Starting with the line that contains "The image size is (893, 616)." and stopping after the line that contains "Task: Open the 京杭大运河 drama link", return each line below exactly as written, with no others.

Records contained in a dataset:
= Beginning of Section =
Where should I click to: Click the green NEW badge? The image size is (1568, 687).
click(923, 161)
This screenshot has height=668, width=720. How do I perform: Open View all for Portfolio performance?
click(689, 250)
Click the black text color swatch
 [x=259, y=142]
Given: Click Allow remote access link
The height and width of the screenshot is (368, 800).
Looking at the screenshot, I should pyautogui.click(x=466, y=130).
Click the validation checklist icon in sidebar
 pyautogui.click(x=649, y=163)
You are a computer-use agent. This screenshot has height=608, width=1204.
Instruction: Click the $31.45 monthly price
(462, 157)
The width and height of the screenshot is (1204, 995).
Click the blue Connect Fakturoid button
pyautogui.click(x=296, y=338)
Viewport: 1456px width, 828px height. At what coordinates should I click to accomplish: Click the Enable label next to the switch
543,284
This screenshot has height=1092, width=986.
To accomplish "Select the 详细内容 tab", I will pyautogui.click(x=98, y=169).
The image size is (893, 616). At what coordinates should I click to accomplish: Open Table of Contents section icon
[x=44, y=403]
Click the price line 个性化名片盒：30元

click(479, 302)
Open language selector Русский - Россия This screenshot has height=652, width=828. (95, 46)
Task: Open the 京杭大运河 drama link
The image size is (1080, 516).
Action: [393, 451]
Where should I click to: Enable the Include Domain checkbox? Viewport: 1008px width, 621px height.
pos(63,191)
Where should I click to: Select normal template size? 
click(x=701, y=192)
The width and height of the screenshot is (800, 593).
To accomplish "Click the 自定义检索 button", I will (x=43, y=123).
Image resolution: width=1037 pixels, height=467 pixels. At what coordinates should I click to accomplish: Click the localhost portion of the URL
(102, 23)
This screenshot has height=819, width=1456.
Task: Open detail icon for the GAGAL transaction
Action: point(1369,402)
= End of Section =
◆ EXPECTED OUTPUT ◆
The image size is (893, 616). At what coordinates should I click to accomplish: Open Table of Contents section icon
[x=44, y=403]
Click the price line 个性化名片盒：30元

click(479, 302)
Open language selector Русский - Россия This screenshot has height=652, width=828. (95, 46)
Task: Open the 京杭大运河 drama link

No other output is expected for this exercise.